Thoroughbreds (Cory Finley, 2018) is a film that critiques the culture of capitalism writ large, indicting the evils of instrumental reason, instant gratification, and corporate celebrity. It incorporates elements and themes from works as disparate as Harmony Korine’s Spring Breakers (2012), Mary Harron’s American Psycho (2000), Roger Avary’s adaptation of another of Brett Easton Ellis’s Bateman novels, The Rules of Attraction (2002), Roman Polanski’s entire oeuvre (1965-present), and Mikhail Lermontov’s novel A Hero of our Time (1840!). Yes, one may as well mention also Michael Lehmann’s Heathers (1988) and Tina Fey’s Mean Girls (2004) while we’re tossing reference salad.
Thoroughbreds was good. Leading up to seeing it I had been worried that it would simply be more nihilist, nothing-means-anything culture-jamming garbage like Three Billboards Outside Ebbing, Missouri was. I can’t tell you how upset I was after I finally got to see the best screenplay Oscar-winning film Get Out (Jordan Peele, 2017), and I was forced to reconcile the fact that the two movies (Get Out and Three Billboards Outside Ebbing, Missouri) came out in the same year and purported to tackle the same subjects. One (Get Out) is a funny, incisive, terrifying masterpiece of a critique of racism and capitalism, and the other (Three Billboards) is a cynical and improbable deflection of the questions of racism, power, misogyny and militarism that focuses instead on meaningless interpersonal one-upmanship. I was offended that Three Billboards lingered in theaters in its ugly tastelessness like a potato growing eyes. God, Get Out was good. Why did that other movie hang around so long?
I digress.
Thoroughbreds, the movie I am actually writing about in the here-and-now, was good. However, the trailer I saw most often leading up to the film is misleading in important ways. On the one hand, being under a somewhat misbegotten impression of what a movie is going to be about can make the experience of watching a film more enjoyable in proportion to the unpredictability generated by information withheld in a preview. On the other, it may hinder some important interpretation of the film. A trailer may not only offer a false expectation for the narrative framework, but also an easy-to-hold-onto (and hard to shake) interpretive framework that could allow viewers to incorrectly attribute of some of the worst elements of the villain’s behavior to an unrelated cause. What am I talking about? Am I actually going to talk about this movie at all, or am I just going to go on and on about the trailer? Let’s find out!

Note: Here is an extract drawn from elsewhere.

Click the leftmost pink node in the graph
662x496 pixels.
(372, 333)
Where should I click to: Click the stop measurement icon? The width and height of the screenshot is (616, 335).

The trailer introduces the two main protagonists of the film in terms of their emotional capacity. First, the bright yellow block text overlaying the screen reads, “This is Amanda. She Feels Nothing.”

This is followed by ice queen Lily’s appearance on the screen with the accompanying overlay that reads, “This is Lily. She Feels Everything.”

I know this is a trailer. I know it’s just an advertisement, that it’s just designed to get the audience of one movie excited enough to come back to see another one in the very same theater. It’s important to point out, however, that this framing of the story, when taken on its own, is a pretty big red herring. It is not the fact that Lily (played by Anya Taylor-Joy) has feelings that leads to her sociopathic behavior. (By the way, it is Lily, the one with feelings, who is the sociopathic villain of this film.) Rather, it is her lack of desire to heed those feelings, or to engage in empathy, or react to situations in her life or to the people around her in any remotely human way that destroys those closest to her.[note]Spoiler alert.[/note]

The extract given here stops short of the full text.